Corollaire de la race, le sexe avec la phrase « Les races et les sexes, c’est bon pour les plantes et les animaux. Nous, on est supérieurs ! On décide de notre propre sort ! »
C’est oublier un peu rapidement que les chiens n’en ont rien à taper de se diviser en mâle et femelle, que le geranium se fout de ne pas appartenir à la même espèce que le cosmos et que O SURPRISE la classification animale et végétale est humaine.
Evidemment les choses sont encore ici plus logiques et naturelles en matière de sexe puisque l’homme a un pénis (et c’est immédiatement observable surtout dans le metro à l’heure de pointe), la femme a un vagin et magie des choses, les deux s’emboîtent pour faire un bébé.
On est donc, me dira-t-on, dans le fait naturel le plus observable et logique qu’il soit.
* * * * *
ACTIVITÉ 1
Relevez dans le texte à analyser tous les noms qui désignent des plantes ou des animaux, qu'il s'agisse d'une espèce précise ou d'un ensemble.
ACTIVITÉ 2
Transcrivez le passage du texte à analyser qui commence par « Corollaire de la » et se poursuit jusqu'à « logique qu’il soit. ».
La liste qui suit n'a aucun lien avec le texte à analyser.
* * * * *
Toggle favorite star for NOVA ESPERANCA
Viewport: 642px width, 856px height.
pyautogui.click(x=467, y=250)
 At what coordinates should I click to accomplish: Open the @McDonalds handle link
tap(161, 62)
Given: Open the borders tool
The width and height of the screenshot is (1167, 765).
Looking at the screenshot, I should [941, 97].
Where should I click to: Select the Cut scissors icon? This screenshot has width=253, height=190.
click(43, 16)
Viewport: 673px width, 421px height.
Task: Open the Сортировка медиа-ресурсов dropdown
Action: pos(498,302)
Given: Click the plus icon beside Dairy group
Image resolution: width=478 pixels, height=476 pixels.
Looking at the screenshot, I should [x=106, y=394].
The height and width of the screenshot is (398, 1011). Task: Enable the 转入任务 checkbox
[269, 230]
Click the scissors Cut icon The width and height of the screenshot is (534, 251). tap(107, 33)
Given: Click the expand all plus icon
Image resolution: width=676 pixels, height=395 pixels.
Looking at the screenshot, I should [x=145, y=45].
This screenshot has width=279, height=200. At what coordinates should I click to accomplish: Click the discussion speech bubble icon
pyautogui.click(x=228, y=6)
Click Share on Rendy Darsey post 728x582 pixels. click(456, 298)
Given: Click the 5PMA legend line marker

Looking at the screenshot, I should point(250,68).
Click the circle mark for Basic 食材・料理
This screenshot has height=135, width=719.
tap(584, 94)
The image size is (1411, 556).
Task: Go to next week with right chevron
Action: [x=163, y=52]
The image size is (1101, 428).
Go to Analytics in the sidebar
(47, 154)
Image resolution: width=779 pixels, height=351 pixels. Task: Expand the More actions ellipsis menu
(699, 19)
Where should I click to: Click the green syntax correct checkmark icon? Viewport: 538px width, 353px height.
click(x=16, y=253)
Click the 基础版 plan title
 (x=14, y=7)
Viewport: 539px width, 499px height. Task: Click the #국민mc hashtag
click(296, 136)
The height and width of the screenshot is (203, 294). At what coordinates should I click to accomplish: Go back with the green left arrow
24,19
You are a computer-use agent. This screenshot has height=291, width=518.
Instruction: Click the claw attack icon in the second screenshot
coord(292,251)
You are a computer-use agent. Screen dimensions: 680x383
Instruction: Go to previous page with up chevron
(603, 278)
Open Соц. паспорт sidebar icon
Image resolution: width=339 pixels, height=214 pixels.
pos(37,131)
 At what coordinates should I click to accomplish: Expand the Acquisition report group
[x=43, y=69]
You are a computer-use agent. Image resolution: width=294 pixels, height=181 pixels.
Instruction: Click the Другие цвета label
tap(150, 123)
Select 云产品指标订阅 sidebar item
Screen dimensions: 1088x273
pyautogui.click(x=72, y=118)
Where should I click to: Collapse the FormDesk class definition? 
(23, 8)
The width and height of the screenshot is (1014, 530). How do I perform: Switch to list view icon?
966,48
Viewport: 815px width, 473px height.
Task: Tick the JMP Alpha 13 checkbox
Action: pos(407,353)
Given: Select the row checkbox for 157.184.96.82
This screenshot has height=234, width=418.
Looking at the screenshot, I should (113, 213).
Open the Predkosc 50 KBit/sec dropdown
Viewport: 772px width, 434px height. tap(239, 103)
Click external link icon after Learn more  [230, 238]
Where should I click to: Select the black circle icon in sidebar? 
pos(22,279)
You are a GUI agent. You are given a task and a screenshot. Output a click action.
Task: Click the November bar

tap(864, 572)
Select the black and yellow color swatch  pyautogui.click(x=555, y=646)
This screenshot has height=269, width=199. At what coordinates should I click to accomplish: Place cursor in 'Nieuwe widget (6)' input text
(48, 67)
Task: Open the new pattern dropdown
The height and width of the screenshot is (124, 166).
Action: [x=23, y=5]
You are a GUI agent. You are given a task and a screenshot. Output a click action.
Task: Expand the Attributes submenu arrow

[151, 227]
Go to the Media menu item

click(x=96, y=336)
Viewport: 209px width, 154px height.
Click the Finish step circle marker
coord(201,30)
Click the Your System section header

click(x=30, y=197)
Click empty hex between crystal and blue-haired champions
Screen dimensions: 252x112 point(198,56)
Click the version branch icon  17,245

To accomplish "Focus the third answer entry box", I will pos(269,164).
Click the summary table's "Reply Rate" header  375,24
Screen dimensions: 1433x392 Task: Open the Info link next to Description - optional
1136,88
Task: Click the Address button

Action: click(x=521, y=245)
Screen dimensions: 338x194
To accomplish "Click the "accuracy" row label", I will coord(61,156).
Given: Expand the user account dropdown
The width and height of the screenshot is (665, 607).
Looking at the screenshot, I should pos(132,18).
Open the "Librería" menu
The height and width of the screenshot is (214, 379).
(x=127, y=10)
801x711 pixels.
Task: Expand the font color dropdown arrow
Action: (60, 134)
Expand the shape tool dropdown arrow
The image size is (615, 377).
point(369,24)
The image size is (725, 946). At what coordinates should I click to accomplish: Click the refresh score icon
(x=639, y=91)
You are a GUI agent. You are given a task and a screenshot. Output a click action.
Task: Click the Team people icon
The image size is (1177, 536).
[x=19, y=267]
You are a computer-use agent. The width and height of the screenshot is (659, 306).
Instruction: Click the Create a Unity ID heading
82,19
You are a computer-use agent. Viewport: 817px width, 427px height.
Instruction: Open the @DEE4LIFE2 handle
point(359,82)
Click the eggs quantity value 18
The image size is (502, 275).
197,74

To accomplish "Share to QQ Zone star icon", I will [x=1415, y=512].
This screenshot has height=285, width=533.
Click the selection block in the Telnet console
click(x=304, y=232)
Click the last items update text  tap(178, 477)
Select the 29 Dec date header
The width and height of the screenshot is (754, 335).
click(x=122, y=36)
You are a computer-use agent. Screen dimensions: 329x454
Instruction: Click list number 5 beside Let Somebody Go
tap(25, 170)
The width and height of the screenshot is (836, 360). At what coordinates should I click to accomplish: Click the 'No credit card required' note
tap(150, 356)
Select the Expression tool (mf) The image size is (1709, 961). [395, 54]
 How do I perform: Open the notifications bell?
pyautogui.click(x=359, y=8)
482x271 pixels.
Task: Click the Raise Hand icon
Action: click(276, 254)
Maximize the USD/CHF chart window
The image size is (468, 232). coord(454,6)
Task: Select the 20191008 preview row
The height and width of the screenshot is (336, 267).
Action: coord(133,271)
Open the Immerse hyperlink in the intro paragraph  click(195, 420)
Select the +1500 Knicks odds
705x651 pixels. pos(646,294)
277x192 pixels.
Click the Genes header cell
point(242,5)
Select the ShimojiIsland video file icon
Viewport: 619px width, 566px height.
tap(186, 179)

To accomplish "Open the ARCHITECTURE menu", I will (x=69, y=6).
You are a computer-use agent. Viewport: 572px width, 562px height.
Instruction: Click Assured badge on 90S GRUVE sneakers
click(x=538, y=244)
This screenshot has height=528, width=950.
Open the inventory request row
* * * * *
VOTRE SOLUTION 1
plantes, animaux, chiens, geranium, cosmos

VOTRE SOLUTION 2
Corollaire de la race, le sexe avec la phrase « Les races et les sexes, c’est bon pour les plantes et les animaux. Nous, on est supérieurs ! On décide de notre propre sort ! »
C’est oublier un peu rapidement que les chiens n’en ont rien à taper de se diviser en mâle et femelle, que le geranium se fout de ne pas appartenir à la même espèce que le cosmos et que O SURPRISE la classification animale et végétale est humaine.
Evidemment les choses sont encore ici plus logiques et naturelles en matière de sexe puisque l’homme a un pénis (et c’est immédiatement observable surtout dans le metro à l’heure de pointe), la femme a un vagin et magie des choses, les deux s’emboîtent pour faire un bébé.
On est donc, me dira-t-on, dans le fait naturel le plus observable et logique qu’il soit.